People from all walks of life with all kinds of interesting characteristics have crossed my path over the years. I am very grateful for each of these interactions and the lessons I’ve learned. By analyzing these encounters, I have been able to forward all the lessons I’ve learned, to the people I work with today. In doing so, it is my absolute personal conviction that my representation of rhythm roller skating and the way to develop skills (Soulful Fitness Roller Skate training) is indeed helping and healing in ways to certain degrees, even I – after so many years - can’t fully comprehend. But I see the effects and changes happen daily and the results are always beautiful and very inspiring.

Flow is life.

Optimal flow means staying out of harm’s way. It means having a good chance to deal with danger and having solid options to get out of dangerous situations. When a cheetah scans her surroundings, she studies prey from a far distance. She preferably picks the one with a weak or hampering flow. When the cheetah goes into pursuit, her flow is impeccable with no room for any mistakes at such high speed. Her body moves, but her head and eyes are perfectly still and focused on the prey, like a camera on a gimbal focused on the subject. A gazelle on the other hand, needs to be quick and unpredictable with sudden movements in optimal flow, so to not get caught by the predator or get injured by her own missteps. Yes, optimal flow is nothing less than an absolute necessity for survival and longevity.

In modern-day human life the biggest threat nowadays is a sedentary lifestyle and challenging balance not enough, frequently and or effectively. Even without any diseases and disorders added to the equation, quality of life and longevity are already seriously challenged as they are. Injuries can be just around the corner and have a tendency to immediately put things you have going on, on hold.

I’ve learned to look at people I meet or work with each as unique individuals who have already learned to adapt in their uniqueness, long before we crossed paths. When they decide to lace up a pair of roller skates, what happens is that they are presented a different perspective, which challenges their uniqueness in ways they’re not used to.

When folks want to meet up for a skate jam or experience a first-time roller skating session, they might very well be in some sort of disadvantage for whatever reason. Or not. Their uniqueness is not necessarily a disadvantage. What’s more important is to listen to their stories and observe how they deal with initial balance disturbance. Because that will give you all the information you need, to give them a full-on fantastic experience and who knows, what doors will open for them because of that mutual experience.

Want some flow?

So, if you want optimal flow, go out there and make sure to get yourself some. A lot. In fact, as much as you possibly can, in every area of your life. Good flow makes you a fun person who can be an inspiration to other people. Optimal flow enhances qualities that make you stand out from others and before you know it, you can have a strong say in the course of the flow of your tribe, group, work floor, family, business and so on.

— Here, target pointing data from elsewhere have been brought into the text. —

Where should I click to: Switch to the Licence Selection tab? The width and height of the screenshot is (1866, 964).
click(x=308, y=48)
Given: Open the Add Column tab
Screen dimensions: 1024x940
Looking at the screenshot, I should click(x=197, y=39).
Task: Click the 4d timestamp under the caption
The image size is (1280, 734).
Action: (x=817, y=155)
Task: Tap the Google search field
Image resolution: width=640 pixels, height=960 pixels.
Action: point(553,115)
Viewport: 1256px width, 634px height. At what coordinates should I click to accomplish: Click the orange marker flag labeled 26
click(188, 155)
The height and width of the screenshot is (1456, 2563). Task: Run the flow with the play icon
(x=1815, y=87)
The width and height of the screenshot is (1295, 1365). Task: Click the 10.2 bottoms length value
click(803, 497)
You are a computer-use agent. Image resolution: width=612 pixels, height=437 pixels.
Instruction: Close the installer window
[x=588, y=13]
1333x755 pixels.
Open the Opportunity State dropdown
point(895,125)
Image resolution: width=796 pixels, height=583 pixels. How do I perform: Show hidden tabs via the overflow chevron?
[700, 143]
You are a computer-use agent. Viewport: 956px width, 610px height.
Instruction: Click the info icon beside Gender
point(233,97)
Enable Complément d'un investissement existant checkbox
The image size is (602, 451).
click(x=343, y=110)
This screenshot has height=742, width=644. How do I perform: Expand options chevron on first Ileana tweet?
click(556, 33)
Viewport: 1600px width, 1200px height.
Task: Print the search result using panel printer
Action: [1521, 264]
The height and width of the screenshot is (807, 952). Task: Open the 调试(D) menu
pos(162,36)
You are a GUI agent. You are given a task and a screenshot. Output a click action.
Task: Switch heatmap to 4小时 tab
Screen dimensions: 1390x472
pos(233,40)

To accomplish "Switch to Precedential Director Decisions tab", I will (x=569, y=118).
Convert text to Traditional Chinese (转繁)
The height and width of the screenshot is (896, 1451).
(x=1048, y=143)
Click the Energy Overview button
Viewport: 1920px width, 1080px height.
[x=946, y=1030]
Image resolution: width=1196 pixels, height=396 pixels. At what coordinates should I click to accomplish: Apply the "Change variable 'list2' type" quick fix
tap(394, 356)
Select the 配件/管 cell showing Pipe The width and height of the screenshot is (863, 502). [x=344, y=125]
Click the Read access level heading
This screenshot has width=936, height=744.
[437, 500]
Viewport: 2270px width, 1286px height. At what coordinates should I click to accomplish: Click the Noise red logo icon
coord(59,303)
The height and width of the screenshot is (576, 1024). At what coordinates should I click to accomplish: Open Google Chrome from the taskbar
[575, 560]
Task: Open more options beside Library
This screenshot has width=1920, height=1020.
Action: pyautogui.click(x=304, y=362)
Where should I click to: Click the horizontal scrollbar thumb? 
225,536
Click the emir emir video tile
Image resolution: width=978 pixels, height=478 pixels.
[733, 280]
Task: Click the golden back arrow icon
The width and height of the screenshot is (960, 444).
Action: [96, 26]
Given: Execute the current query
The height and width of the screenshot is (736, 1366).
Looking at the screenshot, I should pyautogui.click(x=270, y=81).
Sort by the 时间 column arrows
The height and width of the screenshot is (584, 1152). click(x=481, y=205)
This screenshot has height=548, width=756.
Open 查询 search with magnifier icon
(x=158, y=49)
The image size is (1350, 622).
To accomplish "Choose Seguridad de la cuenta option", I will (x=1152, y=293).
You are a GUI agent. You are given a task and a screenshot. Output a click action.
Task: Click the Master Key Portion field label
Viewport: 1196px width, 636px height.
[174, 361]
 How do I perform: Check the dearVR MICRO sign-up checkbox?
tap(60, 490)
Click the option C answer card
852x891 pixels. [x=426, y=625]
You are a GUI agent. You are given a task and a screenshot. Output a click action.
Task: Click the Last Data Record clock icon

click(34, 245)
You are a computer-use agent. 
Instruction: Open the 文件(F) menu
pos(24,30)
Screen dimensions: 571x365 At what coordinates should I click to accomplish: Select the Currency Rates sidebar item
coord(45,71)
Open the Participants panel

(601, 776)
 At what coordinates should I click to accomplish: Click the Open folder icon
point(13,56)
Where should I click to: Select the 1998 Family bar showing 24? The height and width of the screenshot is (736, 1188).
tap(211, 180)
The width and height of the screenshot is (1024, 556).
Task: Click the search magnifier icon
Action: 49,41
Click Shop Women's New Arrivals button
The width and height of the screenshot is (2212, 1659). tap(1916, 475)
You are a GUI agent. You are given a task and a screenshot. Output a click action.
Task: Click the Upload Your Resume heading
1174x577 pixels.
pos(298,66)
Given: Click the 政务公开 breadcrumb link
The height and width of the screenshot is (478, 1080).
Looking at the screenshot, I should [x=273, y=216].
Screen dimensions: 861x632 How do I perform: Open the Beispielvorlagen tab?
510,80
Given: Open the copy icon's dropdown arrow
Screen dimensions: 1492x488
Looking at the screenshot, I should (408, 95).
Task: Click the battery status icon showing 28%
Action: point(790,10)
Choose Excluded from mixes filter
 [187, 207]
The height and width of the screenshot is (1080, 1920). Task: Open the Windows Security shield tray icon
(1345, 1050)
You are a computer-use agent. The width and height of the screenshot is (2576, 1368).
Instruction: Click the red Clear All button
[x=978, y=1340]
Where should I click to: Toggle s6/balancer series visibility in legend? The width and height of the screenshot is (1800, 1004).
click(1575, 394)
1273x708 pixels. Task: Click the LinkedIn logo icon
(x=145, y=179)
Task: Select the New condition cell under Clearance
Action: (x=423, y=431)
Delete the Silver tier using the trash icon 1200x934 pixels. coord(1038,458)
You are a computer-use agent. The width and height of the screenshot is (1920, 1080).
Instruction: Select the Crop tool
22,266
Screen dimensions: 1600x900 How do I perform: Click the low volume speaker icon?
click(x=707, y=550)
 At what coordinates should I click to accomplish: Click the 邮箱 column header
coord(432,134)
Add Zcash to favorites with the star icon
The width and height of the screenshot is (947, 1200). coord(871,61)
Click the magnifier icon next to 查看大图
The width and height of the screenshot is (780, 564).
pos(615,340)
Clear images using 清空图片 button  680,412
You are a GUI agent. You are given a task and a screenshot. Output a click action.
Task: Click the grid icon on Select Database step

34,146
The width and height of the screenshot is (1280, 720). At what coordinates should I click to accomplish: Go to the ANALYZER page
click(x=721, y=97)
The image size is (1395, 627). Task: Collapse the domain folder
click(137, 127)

Fluent physical flow has a positive effect on brain function, which in turn results in better controlling the body, which in turn impacts digestive flow, endocrine flow and pretty much every system in your body necessary, to keep you alive and prosper. Motion is lotion for the body, the brain and the soul.

When you think about giving roller skating a try or when you are already on your way, make sure to develop a logical learning path that fully suits your personal situation. When you in any way feel, you have a condition or an issue that may hamper fluent skill development, tap into resources for the right knowledge and connect to people who listen to your story and understand what you need. Because you are unique!